My bp was 158/108, and my doctor prescribed 25mg lopressor at first, then he said if that's not enough, 50, then a 100. Then he told me I'd be on bp meds for the rest of my life. I eventually did go to a 100, and i've been screwed ever since then.
In retrospect, I think Docs try to make pts into bp med junkies, in order to increase the profits of the pharmacy companies. I had no education about meds, rebound effect, or beta-blockers versus milder meds. I've had problems ever since. <edited> Beware.
Last edited by mod-anon; 03-26-2010 at 09:16 PM.
Reason: Watch your language on the Boards.
Re: I was 38 and my doctor game me a beta-blocker.
Beta blockers have been in use for high blood pressure for more than 25 years. But Jonnstar is absolutely right regarding beta blockers no longer being prescribed as 1st drug of choice if you have uncomplicated high blood pressure.
The Joint National Committee 7 hypertension treatment guidelines no longer recommend beta blockers as one of five first-line therapy options unless you've had a previous heart attack, have heart failure, have certain heart arrhythmias, or stable angina.... Their use for uncomplicated hypertension has fallen out of favor especially since the COCHRANE TRIALS in 2007 where there were 13 trials that compared beta blockers with placebo, diuretics, ARBS, calcium channel blockers and ACE inhibitors.
When the beta-blocker arms were compared with placebo, there was NO BENEFIT as to whether the former reduced mortality rate. In fact they noted that there was actually an increase in cardiovascular disease and stroke in those taking the betas as opposed to those taking calcium channel blockers or ACE inhibitors.

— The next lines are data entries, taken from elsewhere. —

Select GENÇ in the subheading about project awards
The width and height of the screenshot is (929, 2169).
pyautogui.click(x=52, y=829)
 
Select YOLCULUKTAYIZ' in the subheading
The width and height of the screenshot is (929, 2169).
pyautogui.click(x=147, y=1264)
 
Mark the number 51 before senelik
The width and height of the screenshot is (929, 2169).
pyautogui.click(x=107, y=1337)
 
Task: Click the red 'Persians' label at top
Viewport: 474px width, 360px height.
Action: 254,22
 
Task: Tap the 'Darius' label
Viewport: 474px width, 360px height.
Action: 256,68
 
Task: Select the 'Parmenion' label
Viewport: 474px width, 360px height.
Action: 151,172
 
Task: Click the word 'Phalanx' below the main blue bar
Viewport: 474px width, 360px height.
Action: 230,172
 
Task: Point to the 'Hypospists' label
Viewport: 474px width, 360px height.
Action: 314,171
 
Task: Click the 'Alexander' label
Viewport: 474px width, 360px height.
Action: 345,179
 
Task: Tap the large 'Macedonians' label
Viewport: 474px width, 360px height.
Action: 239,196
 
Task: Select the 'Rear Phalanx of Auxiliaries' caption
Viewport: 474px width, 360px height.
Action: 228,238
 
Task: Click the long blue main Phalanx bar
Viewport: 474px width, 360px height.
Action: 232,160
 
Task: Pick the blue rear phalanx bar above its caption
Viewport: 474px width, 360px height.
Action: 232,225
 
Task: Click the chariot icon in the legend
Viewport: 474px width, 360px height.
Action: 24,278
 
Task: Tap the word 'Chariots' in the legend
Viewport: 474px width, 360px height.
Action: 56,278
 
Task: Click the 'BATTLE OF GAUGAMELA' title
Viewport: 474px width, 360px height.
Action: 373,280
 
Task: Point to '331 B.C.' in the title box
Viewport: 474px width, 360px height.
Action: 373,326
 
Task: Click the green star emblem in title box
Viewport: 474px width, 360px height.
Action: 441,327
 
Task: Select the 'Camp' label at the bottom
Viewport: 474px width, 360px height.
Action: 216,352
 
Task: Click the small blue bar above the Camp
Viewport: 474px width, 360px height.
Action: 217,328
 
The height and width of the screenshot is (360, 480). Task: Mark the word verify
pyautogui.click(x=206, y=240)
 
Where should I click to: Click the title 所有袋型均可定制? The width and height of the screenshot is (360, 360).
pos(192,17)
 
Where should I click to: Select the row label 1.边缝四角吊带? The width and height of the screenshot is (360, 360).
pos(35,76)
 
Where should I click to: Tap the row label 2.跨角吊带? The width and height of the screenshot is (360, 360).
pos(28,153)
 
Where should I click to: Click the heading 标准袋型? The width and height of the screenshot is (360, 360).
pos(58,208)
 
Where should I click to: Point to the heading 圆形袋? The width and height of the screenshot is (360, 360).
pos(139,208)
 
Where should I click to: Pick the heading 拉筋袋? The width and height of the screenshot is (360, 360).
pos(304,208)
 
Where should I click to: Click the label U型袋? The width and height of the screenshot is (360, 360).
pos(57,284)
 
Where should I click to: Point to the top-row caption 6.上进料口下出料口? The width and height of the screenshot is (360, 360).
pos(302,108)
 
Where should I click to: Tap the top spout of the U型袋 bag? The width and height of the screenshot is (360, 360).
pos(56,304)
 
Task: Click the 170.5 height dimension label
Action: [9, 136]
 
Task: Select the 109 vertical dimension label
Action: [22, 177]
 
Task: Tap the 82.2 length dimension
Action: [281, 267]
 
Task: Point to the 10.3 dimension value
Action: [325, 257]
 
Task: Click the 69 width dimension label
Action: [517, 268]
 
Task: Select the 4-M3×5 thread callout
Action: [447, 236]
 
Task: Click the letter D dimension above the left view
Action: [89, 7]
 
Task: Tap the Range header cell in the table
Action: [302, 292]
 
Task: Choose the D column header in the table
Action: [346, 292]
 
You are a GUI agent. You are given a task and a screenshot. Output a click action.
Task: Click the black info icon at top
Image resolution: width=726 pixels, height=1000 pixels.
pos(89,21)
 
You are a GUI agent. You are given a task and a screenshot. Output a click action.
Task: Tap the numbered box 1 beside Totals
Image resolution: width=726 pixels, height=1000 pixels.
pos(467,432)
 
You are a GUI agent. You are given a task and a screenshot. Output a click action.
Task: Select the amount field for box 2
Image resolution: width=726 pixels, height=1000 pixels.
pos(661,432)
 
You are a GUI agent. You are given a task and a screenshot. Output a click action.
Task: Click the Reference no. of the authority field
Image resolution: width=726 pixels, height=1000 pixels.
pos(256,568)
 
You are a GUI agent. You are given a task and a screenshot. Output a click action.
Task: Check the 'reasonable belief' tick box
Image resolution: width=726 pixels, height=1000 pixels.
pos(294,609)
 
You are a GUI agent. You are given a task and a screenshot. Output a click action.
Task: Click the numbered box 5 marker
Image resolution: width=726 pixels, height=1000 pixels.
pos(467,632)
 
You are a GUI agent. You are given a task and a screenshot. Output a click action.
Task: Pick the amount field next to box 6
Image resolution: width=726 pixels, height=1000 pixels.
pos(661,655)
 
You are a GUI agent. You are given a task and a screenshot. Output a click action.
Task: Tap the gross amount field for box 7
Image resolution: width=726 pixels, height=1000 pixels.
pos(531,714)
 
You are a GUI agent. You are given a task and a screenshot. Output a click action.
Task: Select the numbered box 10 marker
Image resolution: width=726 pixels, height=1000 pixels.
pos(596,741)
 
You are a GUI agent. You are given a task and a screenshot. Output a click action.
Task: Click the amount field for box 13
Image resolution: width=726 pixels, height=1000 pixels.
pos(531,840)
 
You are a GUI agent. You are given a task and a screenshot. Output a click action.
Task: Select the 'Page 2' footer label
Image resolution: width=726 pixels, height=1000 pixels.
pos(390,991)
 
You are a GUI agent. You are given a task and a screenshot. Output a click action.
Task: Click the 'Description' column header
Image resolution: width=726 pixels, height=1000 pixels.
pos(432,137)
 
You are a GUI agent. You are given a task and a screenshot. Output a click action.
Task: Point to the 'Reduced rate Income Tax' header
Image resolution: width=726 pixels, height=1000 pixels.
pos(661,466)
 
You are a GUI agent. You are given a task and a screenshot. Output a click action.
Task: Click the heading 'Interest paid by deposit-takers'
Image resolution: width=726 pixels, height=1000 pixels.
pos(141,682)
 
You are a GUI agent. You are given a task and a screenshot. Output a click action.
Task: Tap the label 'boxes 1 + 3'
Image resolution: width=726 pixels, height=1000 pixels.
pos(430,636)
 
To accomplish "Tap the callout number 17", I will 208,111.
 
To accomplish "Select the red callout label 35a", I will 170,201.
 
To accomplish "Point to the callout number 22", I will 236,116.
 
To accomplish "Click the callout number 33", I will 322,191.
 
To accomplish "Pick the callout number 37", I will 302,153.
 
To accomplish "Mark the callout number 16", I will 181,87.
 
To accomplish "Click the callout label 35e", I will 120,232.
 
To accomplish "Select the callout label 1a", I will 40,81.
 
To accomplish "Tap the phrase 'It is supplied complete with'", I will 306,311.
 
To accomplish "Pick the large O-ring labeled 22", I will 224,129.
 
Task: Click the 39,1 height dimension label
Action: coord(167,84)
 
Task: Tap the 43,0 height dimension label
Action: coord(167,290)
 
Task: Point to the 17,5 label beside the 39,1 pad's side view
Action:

ALSO beta blockers seem to cause an inordinate amount of side effects compared to other anti-hypertensive meds. Obviously not in everyone but side effects were statistically higher in the beta group.
You should also know that since '07 the European Society of Hypertension/European Society of Cardiology ALSO stopped endorsing beta-blockers in patients with uncomplicated hypertension.
So, that said, please talk to your doctor. Barring any of the heart issues I mentioned above, there are other options for you out there!